The effects of environmentally relevant mixtures of estrogens on Japanese medaka (Oryzias latipes) reproduction

2008 
Wastewater effluent contains a variety of estrogenic compounds that vary in potency, but each of which contributes to the overall estrogenicity of the effluent. We hypothesized that the effects of mixtures of estrogens on reproduction in pair breeding medaka (Oryzias latipes) could be predicted by their relative estrogenicity. Relative estrogenicity was defined by the ability of estrogenic compounds to induce vitellogenesis in various species of male fish.

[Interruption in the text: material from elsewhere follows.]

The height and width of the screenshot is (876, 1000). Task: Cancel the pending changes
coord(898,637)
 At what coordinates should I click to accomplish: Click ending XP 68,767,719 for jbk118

We exposed reproducing pairs of medaka to mixtures of the environmental estrogens nonylphenol (NP), 17α-ethinylestradiol (EE2), and natural 17β-estradiol (E2), as well as treatments of equivalent estrogenicity that were composed of E2 alone. Reproducing medaka exposed to mixtures of estrogenic compounds and equipotent treatments of estradiol alone had very similar responses in mortality and reproduction (fecundity, number of spawns). However, mixtures of NP, E2, and EE2 elicited lower vitellogenic induction than equipotent concentrations of E2 alone. Therefore, relative estrogenicity was a good model for predicting some, but not all, reproductive responses, and simple additive mixture models may not predict all relevant physiological responses.